**Task goal**
Reproduce the records word for word from their first line through the line that contains "Looking at the", including both ends. Leave the pictures out of your copy.

Screen-element location records

-- START --

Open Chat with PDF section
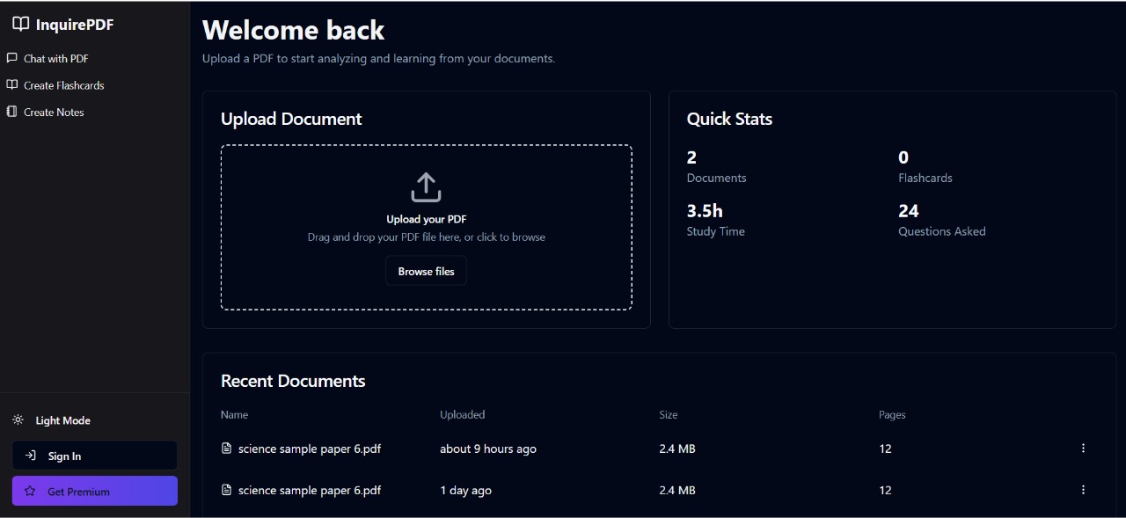Image resolution: width=1126 pixels, height=518 pixels. click(56, 59)
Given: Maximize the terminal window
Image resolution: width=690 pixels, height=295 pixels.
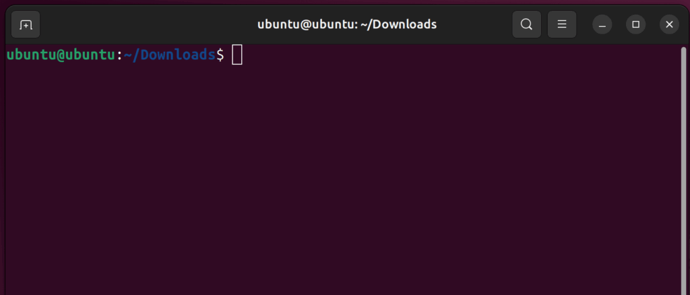Looking at the screenshot, I should (x=635, y=25).
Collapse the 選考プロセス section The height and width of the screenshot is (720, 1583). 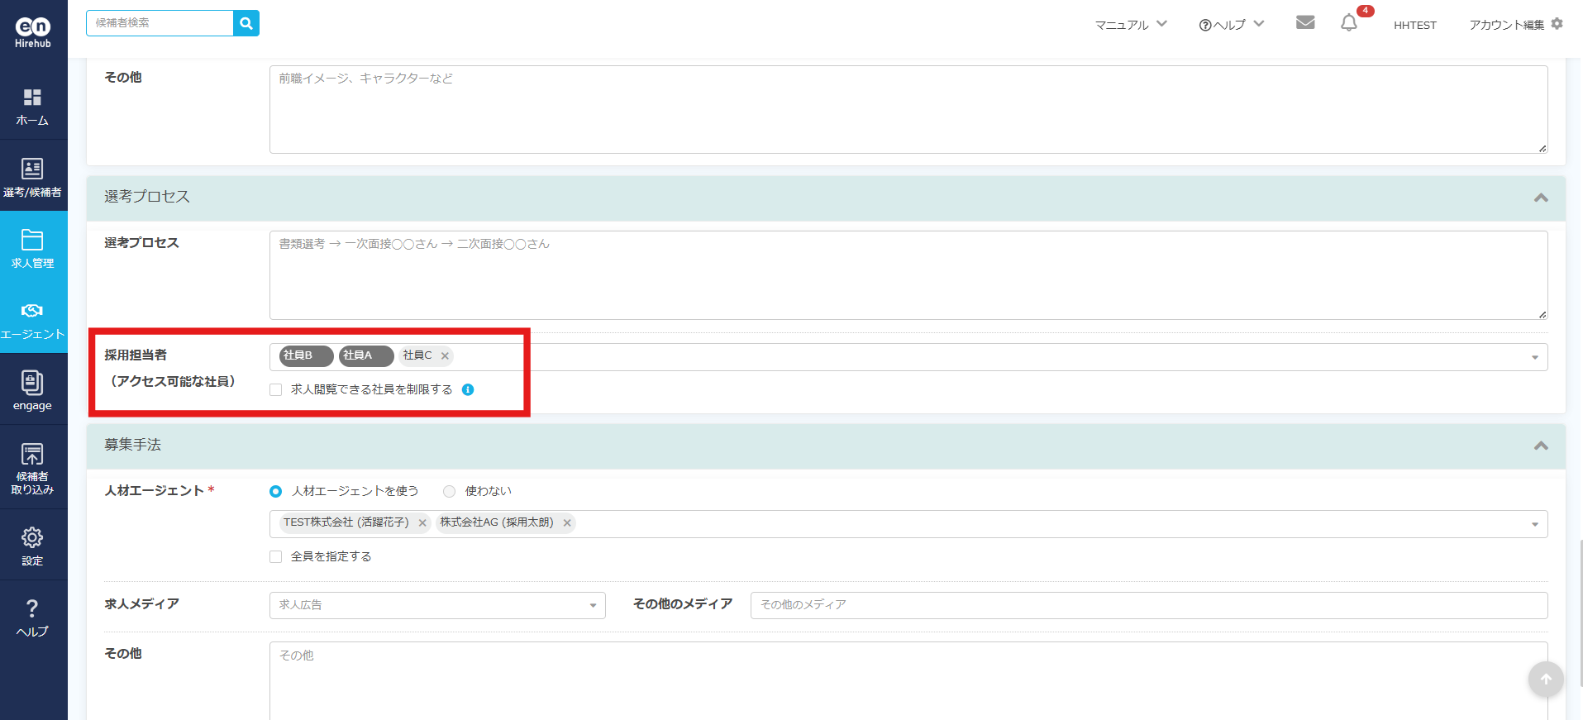coord(1540,198)
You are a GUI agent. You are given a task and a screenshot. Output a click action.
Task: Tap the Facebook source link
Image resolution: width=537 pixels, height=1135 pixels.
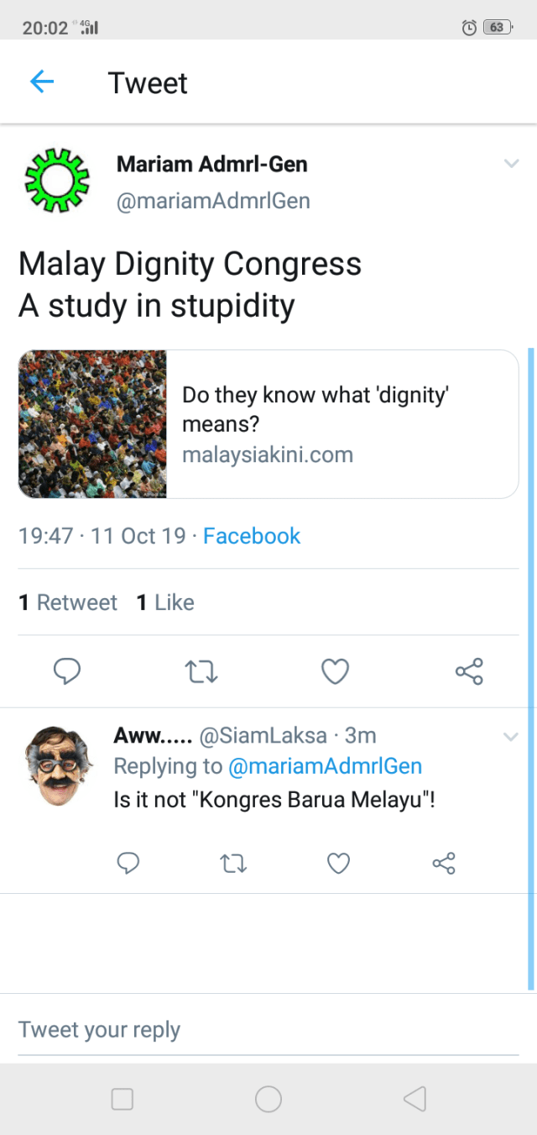tap(252, 536)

-- END --

**Result for this task**
Open Chat with PDF section
Image resolution: width=1126 pixels, height=518 pixels. click(56, 59)
Given: Maximize the terminal window
Image resolution: width=690 pixels, height=295 pixels.
Looking at the screenshot, I should (x=635, y=25).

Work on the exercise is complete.